- Apple announced to make key updates to AirTags for tracking personal items
- Apple will implement a series of updates to both AirTags and Find My network
- The warning alerts will make it clear that the AirTag is linked to an Apple ID
With an aim to curb unwanted tracking, Apple has announced to make key updates to AirTags that lets users keep track of personal items like their keys, wallet, purse, backpack, luggage and more through the Find My app.
The company said it will soon implement a series of updates to both AirTags and the Find My network, initially beginning with new privacy warnings, alerts and documentation.
"In an upcoming software update, every user setting up their AirTag for the first time will see a message that clearly states that AirTag is meant to track their own belongings," said Apple.
The will also be notified that using AirTag to track people without consent is a crime in many regions around the world, AirTag is designed to be detected by victims, and that "law enforcement can request identifying information about the owner of the AirTag".

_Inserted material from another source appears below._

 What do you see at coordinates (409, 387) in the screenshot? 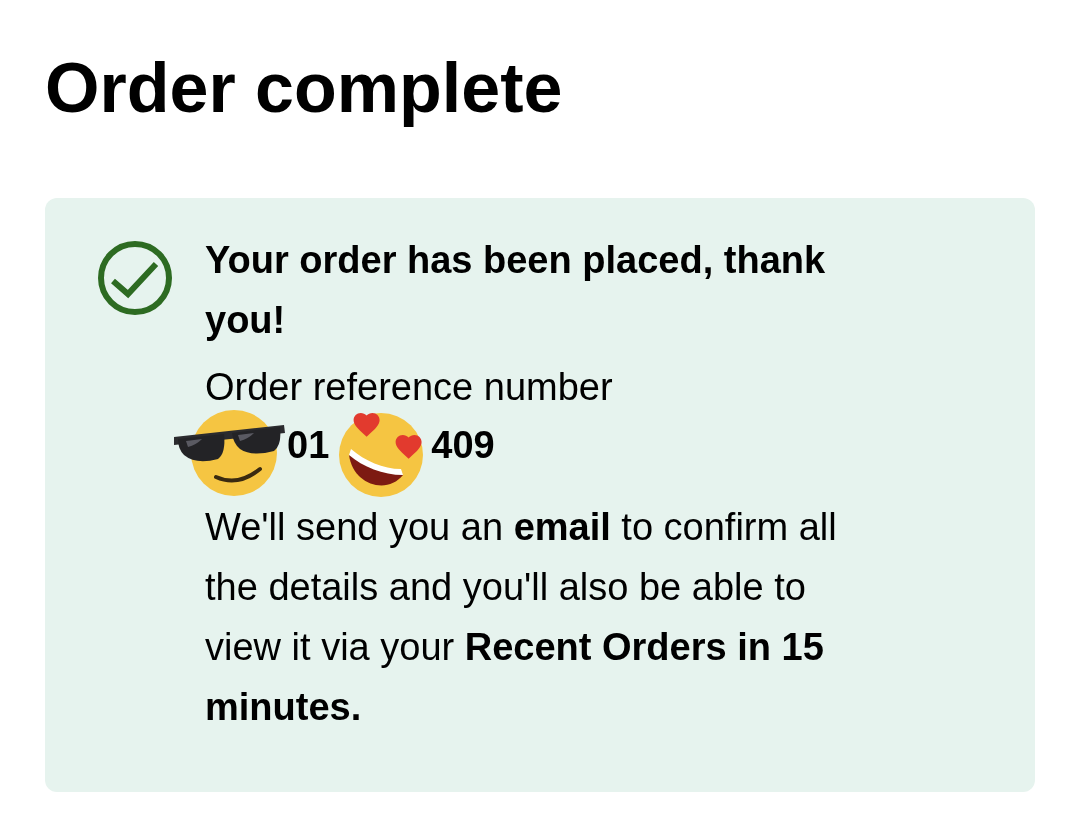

The warning alerts will make it clear that the AirTag is linked to an Apple ID, that using it to track people is a crime, and that law enforcement can request identifying information about the owner of the AirTag.
Apple also said it's been actively working with law enforcement on all AirTag-related requests it receives, and noted it's able to provide the account details in response to valid law enforcement request.
"The alerts system Apple has notifying potential victims of any unwanted tracking has helped shine a light on a problem that existed long before AirTags came on the market," said Erica Olsen, director of the Safety Net Project at the National Network to End Domestic Violence.
"We are happy Apple is engaging in the conversation about victim safety and are continuing to improve safeguards. We hope others will follow their lead," Olsen added.
In addition, the company said it heard from users how they received an alert about an "Unknown Accessory Detected", which made them think an unknown AirTag was tracking them.
Apple will now update this alert to indicate that "AirPods" have been travelling with the user instead of an "Unknown Accessory".
"What these unwanted tracking alerts are showing us is that Apple's system is working and, at the same time, raising awareness of this issue," said Renee Williams, Executive Director, National Center for Victims of Crime.
Apple makes AirTag more safer to curb unwanted tracking.